→ Given instruction 1:
Return each line of the records that contains the string "preview". Case counts.

→ Passage provided:
______________________________

Using dynamic typing in C# and F#
The first approach is to specify the structure locally at the expression level. In C#,
this can be done using the dynamic
type. In F#, similar thing can be achieved
using the ?
operator. The compiler translates expressions like obj?Foo
to an operator call (?) obj "Foo"
where the name of the member becomes a string.
There are some interesting differences between the two approaches..
Accessing World Bank in C#
To demonstrate the dynamic typing in C#, I created an example that uses
dynamic
for accessing data provided by the World Bank.
The following snippet gets a list of regions (such as OECD countries, EU countries, Middle East
etc.):
dynamic wb = new DynamicWorldBank();
dynamic regions = wb.Region(new { PerPage = 100 });
foreach (var reg in regions.Regions.Region) {
Console.WriteLine("{0} ({1})", reg.Name.Value, reg.Code.Value);
}
The snippet creates DynamicWorldBank
instance, which supports dynamic invocation
of operations. It is assigned to a variable of type dynamic
, which allows us to
write wb.Region
even though the compiler cannot verify that there is
such member. At runtime, the name Region
is mapped to a web service request.
The example also uses C# anonymous types to specify additional arguments for the
call. Anonymous types are handy, because they can be used to specify both the name of the
argument and the value. The call will be translated to a web request to an URL like
http://api.worldbank.org/regions?per_page=100
.
The result of the call is some XML document that can be also accessed using the dynamic
typing. The expression regions.Regions.Region
returns a collection of all
<region>
elements nested in the root <regions>
element.
The member access reg.Name.Value
gets the textual content of a sub-element named
<name>
. The dynamic access to XML elements is implemented using a
fairly simple dynamic wrapper named DynamicXml
that is built on top of
the LINQ to XML library.
Accessing Database in F# (First Try)
To demonstrate the F# dynamic operator (?
), let's look at an example that
accesses SQL database using stored procedures. This example is based on my earlier blog
post about reading data from SQL database.
It is just a first try, because the second method (discussed below) makes this code even
nicer. Anyway, the example needs to read the information from database and store them in
the following F# record:
1: /// Data returned from the model to a view 2: type PollOption = 3: { ID : int 4: Votes : int 5: Percentage : float 6: Title : string }
We can use the dynamic operator for two things. The first is to use a nice member access
syntax for calling a SQL stored procedure (db.Query?GetOptions
calls a procedure
named GetOptions
with no arguments) and the second is to access columns from the
returned data set (row?Title
accesses the Title
column):
1: /// Call 'GetOptions' procedure to load collection of options 2: let load() = 3: let db = new DynamicDatabase(connectionString) 4: let options = db.Query?GetOptions() 5: // Loop over the result set and create 'PollOption' values 6: [ for row in options do 7: yield { ID = row?ID; Votes = row?Votes; 8: Title = row?Title; Percentage = row?Percentage } ]
When you perform any operation using the C# dynamic
type, the result will always be
of type dynamic
. The F# dynamic operator works differently - it is statically resolved to
some ?

______________________________

→ Records provided:
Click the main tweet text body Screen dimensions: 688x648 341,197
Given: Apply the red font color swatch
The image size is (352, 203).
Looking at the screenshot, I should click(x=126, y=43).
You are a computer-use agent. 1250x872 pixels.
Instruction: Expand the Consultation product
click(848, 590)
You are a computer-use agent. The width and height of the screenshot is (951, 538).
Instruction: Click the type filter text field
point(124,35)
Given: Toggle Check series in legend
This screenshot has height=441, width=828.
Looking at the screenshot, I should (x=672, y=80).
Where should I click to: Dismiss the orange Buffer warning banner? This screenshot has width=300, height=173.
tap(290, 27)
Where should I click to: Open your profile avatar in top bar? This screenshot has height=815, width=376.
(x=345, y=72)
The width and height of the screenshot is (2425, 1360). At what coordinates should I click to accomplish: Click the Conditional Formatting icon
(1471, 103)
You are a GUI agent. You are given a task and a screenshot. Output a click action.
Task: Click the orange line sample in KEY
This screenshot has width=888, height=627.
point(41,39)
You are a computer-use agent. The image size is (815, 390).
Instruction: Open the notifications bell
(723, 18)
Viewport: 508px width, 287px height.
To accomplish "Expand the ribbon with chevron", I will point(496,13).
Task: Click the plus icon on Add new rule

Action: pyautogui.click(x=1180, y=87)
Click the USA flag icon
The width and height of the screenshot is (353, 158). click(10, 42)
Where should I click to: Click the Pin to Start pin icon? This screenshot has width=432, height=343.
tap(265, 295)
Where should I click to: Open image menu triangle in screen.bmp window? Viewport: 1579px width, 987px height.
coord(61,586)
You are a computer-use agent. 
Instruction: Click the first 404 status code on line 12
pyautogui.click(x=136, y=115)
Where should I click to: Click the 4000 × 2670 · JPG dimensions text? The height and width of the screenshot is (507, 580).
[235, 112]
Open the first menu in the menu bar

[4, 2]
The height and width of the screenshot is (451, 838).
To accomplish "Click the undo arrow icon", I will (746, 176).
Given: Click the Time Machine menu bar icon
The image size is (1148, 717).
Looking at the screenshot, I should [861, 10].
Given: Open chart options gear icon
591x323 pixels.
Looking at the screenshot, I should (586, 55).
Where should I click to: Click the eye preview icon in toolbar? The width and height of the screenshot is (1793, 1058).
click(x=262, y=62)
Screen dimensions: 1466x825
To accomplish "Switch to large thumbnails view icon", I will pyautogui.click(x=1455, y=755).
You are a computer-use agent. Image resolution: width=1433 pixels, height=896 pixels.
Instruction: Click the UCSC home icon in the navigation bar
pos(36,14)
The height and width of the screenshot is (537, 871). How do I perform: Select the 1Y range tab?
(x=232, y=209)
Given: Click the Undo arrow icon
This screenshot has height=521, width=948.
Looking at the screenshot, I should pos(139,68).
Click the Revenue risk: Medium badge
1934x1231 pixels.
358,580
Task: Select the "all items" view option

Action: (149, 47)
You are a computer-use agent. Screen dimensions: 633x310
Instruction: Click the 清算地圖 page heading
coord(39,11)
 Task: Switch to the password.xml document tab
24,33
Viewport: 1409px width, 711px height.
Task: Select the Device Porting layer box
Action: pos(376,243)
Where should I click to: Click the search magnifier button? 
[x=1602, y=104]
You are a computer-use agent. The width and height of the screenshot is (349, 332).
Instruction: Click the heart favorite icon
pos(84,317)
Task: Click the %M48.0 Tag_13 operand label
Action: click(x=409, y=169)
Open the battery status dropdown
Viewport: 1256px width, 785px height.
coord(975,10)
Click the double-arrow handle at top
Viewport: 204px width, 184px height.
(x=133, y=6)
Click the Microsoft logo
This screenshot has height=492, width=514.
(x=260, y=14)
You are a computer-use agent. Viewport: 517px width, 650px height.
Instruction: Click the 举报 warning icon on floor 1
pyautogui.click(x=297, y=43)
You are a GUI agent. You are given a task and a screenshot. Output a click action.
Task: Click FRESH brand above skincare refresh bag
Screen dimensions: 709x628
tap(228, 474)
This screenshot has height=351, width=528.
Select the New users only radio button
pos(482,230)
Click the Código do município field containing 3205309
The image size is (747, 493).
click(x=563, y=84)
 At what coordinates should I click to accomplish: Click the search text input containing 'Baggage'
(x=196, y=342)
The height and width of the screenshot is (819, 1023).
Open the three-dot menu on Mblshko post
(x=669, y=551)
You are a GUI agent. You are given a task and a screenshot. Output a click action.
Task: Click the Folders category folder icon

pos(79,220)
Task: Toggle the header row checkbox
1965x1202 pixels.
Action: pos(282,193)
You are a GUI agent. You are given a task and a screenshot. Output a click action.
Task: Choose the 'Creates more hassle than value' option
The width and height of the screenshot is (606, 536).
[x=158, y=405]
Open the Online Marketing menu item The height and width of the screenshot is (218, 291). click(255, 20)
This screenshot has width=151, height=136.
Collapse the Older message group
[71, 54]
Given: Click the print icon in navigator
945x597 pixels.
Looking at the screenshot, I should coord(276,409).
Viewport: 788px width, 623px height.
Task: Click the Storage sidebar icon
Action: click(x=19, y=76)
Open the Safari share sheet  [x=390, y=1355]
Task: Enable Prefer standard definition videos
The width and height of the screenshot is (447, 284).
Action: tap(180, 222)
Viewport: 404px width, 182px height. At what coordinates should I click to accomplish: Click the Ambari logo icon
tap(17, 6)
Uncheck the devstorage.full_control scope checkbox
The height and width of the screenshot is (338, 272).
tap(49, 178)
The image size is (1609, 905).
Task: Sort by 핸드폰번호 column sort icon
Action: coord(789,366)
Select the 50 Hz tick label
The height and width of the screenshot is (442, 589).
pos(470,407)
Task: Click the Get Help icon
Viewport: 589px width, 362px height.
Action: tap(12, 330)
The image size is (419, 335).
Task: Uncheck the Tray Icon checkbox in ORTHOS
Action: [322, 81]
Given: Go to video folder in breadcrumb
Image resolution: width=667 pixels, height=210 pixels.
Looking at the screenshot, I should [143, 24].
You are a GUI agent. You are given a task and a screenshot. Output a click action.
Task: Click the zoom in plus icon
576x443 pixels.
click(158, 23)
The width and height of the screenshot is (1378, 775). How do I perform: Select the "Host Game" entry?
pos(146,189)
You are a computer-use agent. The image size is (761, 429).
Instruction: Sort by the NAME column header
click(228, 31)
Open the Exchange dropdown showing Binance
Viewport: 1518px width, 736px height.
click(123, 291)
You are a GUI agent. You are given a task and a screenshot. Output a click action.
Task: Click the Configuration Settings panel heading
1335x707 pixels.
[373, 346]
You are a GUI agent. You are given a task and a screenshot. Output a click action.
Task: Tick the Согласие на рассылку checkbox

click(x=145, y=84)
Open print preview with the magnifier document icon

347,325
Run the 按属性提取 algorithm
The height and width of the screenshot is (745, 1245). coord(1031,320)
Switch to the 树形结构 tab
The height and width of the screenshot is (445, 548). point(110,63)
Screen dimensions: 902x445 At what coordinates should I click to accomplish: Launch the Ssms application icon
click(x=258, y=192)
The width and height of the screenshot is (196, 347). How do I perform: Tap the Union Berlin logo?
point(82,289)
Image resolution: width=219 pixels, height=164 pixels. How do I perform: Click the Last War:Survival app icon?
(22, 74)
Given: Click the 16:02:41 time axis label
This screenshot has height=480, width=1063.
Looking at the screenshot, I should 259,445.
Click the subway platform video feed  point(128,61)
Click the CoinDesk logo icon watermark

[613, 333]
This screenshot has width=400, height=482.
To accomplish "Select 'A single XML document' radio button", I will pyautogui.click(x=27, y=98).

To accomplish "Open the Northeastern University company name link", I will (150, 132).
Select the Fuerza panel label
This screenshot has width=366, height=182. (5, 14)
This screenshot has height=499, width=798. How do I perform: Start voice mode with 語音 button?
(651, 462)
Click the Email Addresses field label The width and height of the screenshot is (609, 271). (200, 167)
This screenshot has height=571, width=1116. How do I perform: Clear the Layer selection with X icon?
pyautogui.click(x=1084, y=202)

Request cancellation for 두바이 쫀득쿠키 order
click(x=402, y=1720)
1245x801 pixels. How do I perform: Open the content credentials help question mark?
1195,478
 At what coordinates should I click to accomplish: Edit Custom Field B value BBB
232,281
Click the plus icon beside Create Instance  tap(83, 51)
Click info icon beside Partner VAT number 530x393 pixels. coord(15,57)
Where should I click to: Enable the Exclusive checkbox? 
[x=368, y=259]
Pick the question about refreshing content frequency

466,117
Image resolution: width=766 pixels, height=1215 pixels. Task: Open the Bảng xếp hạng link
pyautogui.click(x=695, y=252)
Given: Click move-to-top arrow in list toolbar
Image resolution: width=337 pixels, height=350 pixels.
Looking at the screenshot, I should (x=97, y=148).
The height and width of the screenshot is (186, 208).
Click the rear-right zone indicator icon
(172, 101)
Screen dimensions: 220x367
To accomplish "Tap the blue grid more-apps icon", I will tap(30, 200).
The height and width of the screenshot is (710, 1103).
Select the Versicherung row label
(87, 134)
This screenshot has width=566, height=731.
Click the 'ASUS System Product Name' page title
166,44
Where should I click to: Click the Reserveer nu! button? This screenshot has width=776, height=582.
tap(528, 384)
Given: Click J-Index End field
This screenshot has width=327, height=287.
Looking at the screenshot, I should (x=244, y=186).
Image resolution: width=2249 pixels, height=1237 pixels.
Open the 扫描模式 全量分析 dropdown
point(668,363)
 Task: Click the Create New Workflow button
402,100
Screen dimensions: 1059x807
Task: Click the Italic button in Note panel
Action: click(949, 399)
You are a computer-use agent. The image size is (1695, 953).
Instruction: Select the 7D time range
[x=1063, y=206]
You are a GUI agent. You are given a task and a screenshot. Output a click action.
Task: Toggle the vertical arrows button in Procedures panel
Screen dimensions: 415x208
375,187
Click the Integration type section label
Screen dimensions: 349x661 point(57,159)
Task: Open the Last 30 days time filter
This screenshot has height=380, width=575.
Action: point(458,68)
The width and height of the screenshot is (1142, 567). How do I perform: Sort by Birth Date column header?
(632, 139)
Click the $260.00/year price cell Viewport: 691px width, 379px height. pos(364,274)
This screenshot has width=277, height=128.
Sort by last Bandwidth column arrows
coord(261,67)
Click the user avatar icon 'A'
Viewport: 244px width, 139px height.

______________________________

→ Given instruction 2:
Continue the passage on dynamic typing in C# and F# from the point at which it stops.

→ Exercise answer 1:
Where should I click to: Click the eye preview icon in toolbar? The width and height of the screenshot is (1793, 1058).
Open print preview with the magnifier document icon

→ Exercise answer 2:
operator that has a well-known return type. You can see that by exploring the types
in the above snippet (using tooltips). The type of options
is seq<Row>
,
which represents a sequence of rows obtained from the database.
The Row
type also provides
the ?
operator, which can be used to read individual columns. The return type of this
operator is a generic type parameter and F# type inference specifies the type argument based on the
context. When assigning the result of row?ID
to a record field of type int
,
the operator is called with int
as a type argument and so it can cast the column value
to the right type. This nicely reduces the boilerplate code that needs to be written, because casting
is inserted automatically.
As I mentioned, accessing database data can be even easiers if we use the second approach...
Matching data to a structure
In the previous examples, the structure was specified when accessing individual elements such as methods of the World Bank, XML document elements or database columns. However, we can also specify the structure all at once - by defining classes that represent the data and annotating them (e.g. using .NET attributes) to describe how to build the classes using the data.
This approach is used, for example, by LINQ to SQL - the (generated) classes come with attributes that specify how to map database data to .NET objects. However, the same idea can be used for accessing any data source. In my earlier blog post, I used this for calling PHP code from C# using Phalanger. Anyway, I used two other F# examples in my GOTO talk.
Accessing Database in F# (Second Try)
First, let's revisit the example with accessing databases. Look again at the previous snippet
that creates a value of the PollOptions
type from the row
object loaded
from database. The snippet seems quite redundant. It just dynamically assigns columns of a row
to fields of record with the same name. In fact, the record type PollOptions
fully specifies the structure that we want to get!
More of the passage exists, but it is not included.